Work task:
From the records below, please print only the lines from the one containing "français (174, 1967)" through the one containing "Seguryt (493, 59)", both included. Skip the pictures.
_____
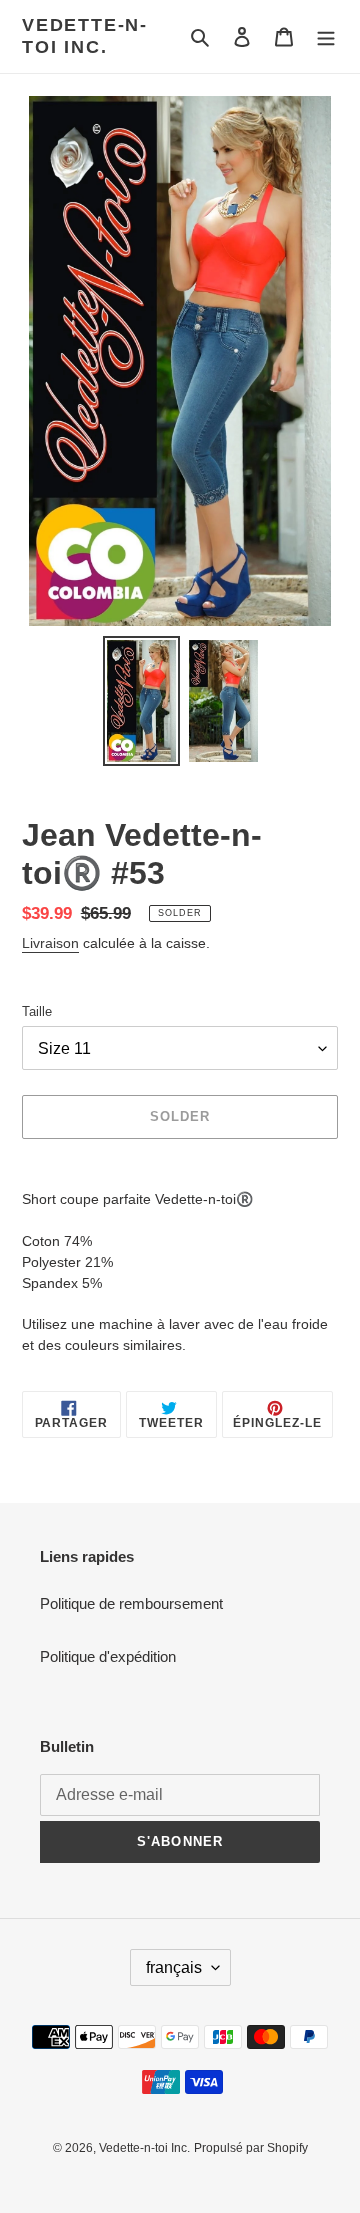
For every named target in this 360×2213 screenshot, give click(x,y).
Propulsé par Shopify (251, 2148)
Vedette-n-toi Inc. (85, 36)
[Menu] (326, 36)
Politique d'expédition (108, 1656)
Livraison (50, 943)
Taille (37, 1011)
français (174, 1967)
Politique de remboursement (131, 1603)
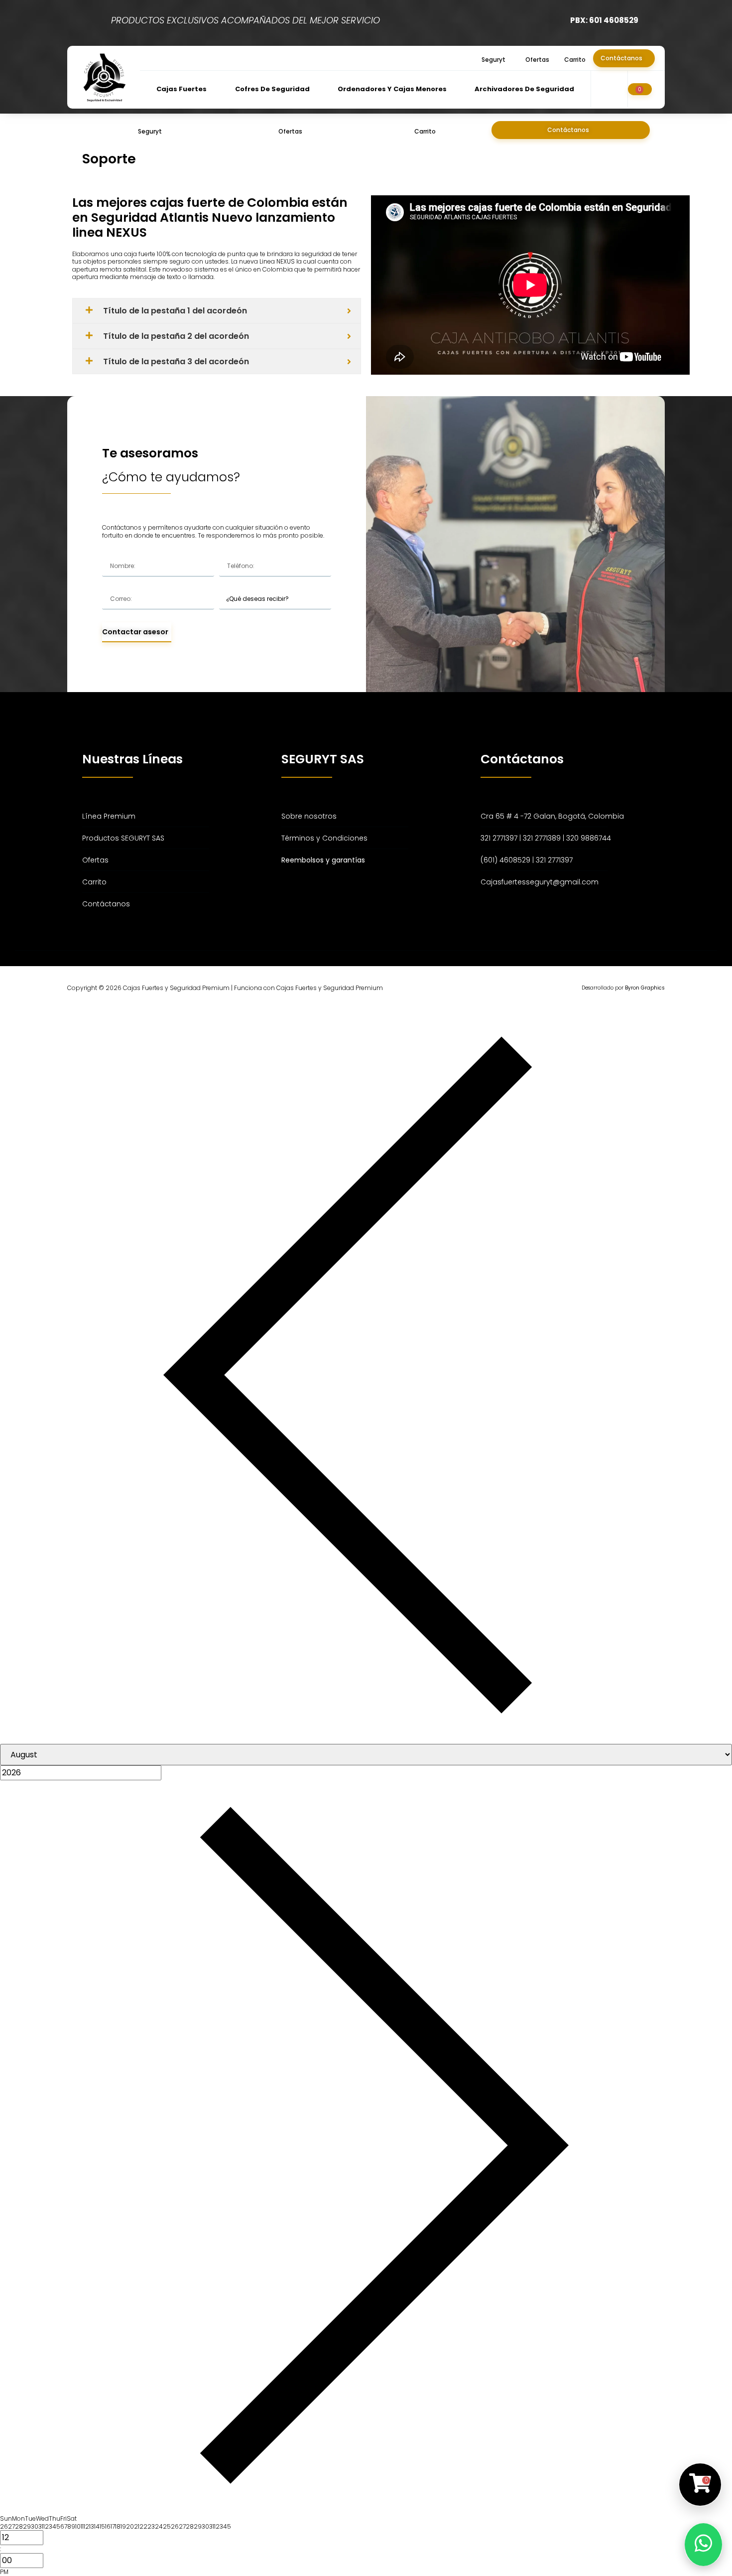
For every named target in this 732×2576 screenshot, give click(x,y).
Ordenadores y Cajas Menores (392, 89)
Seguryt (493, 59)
_____
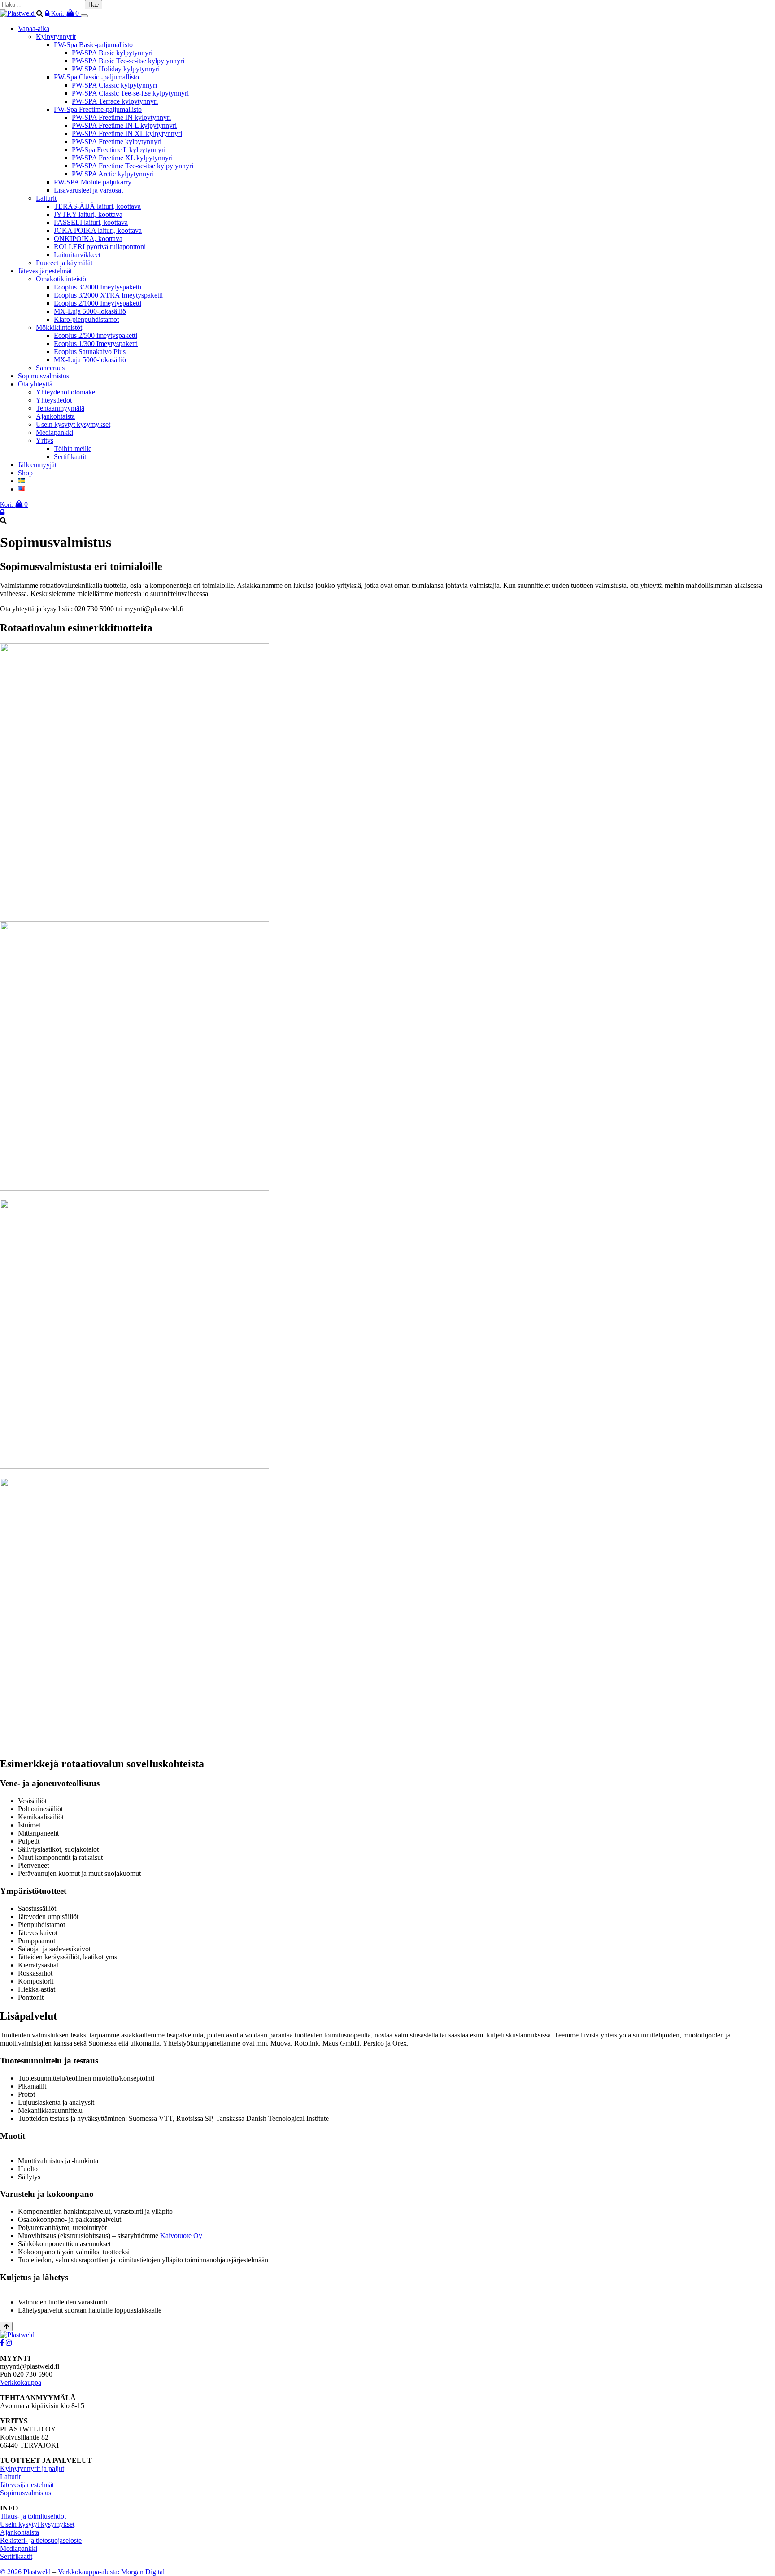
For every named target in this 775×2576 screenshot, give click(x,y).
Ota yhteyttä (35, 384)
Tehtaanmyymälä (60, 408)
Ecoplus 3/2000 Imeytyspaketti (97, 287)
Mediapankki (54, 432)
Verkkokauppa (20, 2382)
_____
Response to the task:
français (174, 1967)
Politique de remboursement (131, 1603)
For every named target in this 732×2576 screenshot, give click(x,y).
Ordenadores y Cajas Menores (392, 89)
Seguryt (493, 59)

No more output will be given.